[Stored data entries]
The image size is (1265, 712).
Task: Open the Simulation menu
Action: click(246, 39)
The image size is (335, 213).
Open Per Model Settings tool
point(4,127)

#### What you have to do:
Reproduce verbatim only the lines from the one holding "The image size is (335, 213)." through the end of the records.

#### Written answer:
The image size is (335, 213).
Open Per Model Settings tool
point(4,127)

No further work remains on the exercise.